START MATERIAL SUPPLIED

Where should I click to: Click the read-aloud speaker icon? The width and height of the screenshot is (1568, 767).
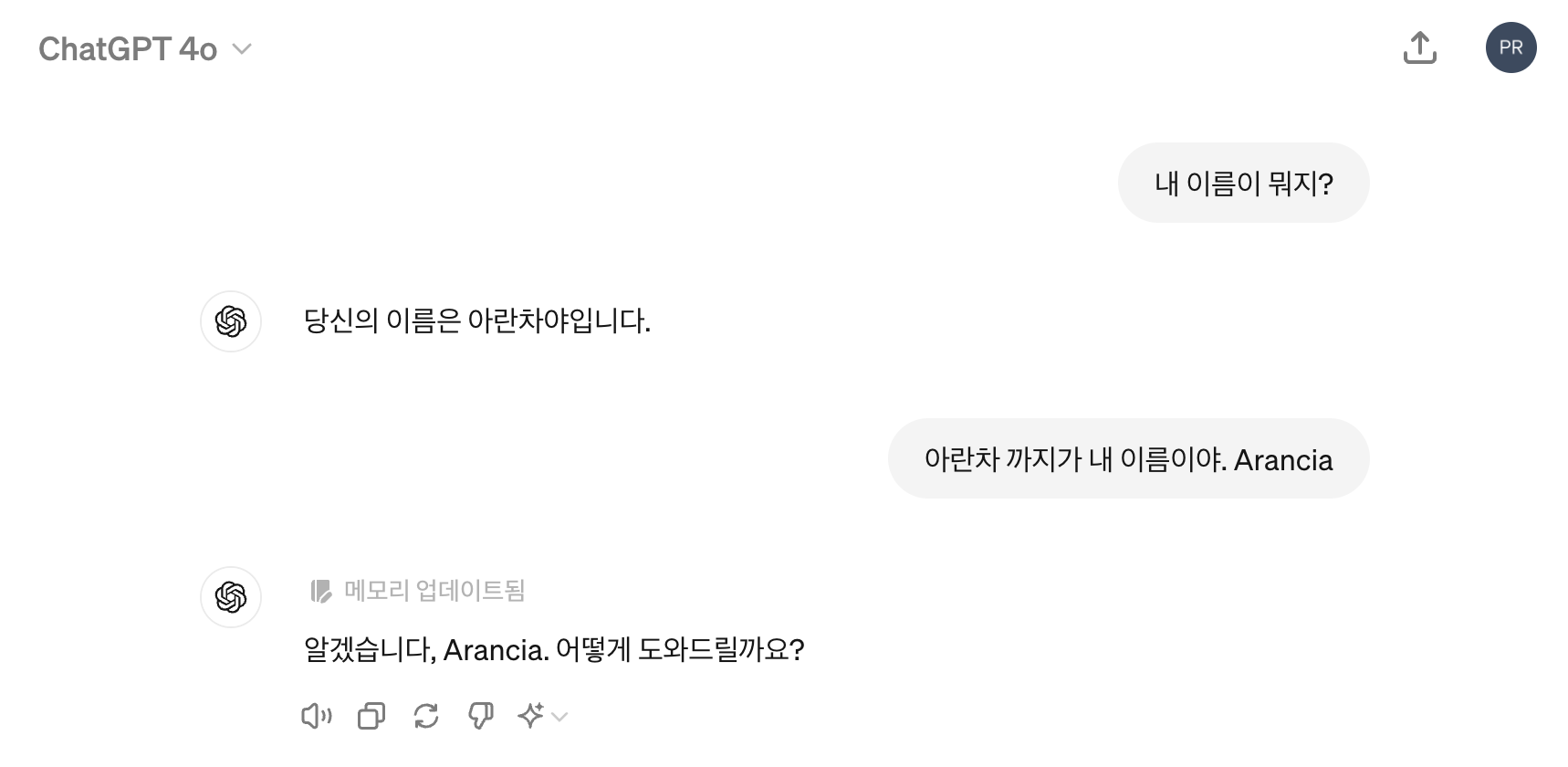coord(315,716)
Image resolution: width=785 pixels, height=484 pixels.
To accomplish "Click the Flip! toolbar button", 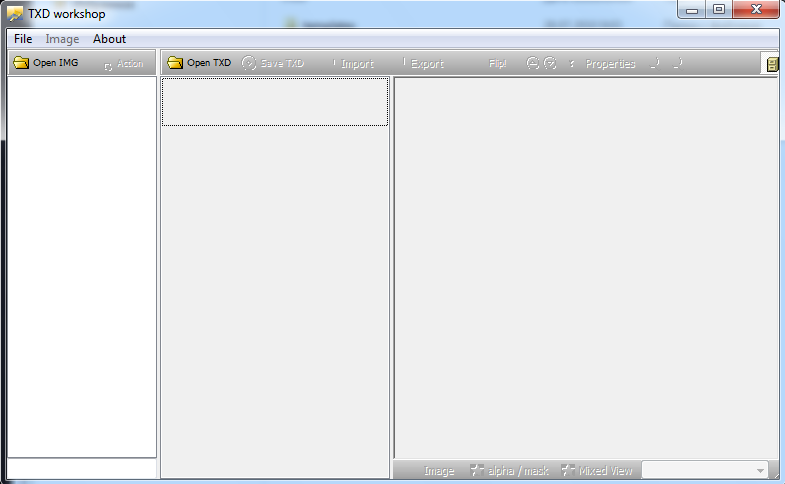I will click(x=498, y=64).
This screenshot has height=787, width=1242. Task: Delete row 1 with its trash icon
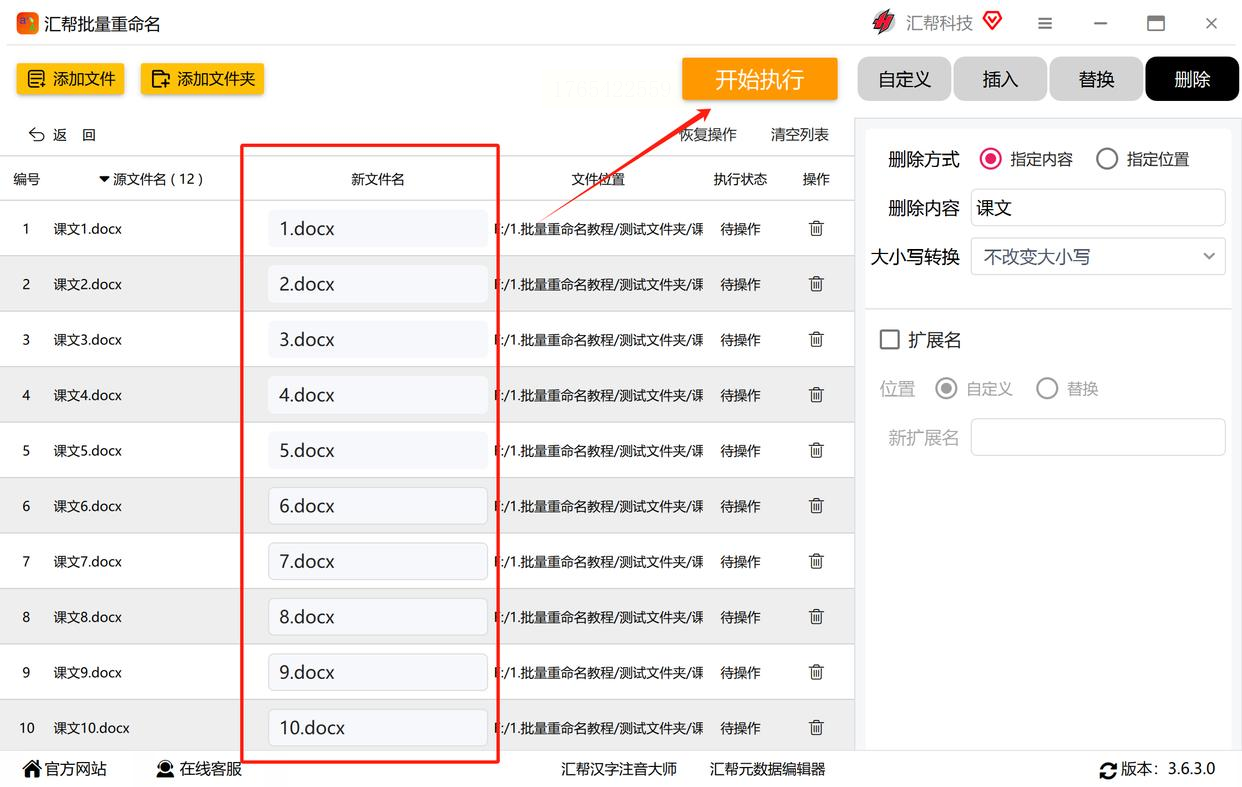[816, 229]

END MATERIAL SUPPLIED

- **WHAT TO DO**:
Write out again the lines from the one with "This screenshot has" through the end of the records exactly, without any of the pictures.

- **RESULT OF THE TASK**:
This screenshot has height=787, width=1242. Task: Delete row 1 with its trash icon
[816, 229]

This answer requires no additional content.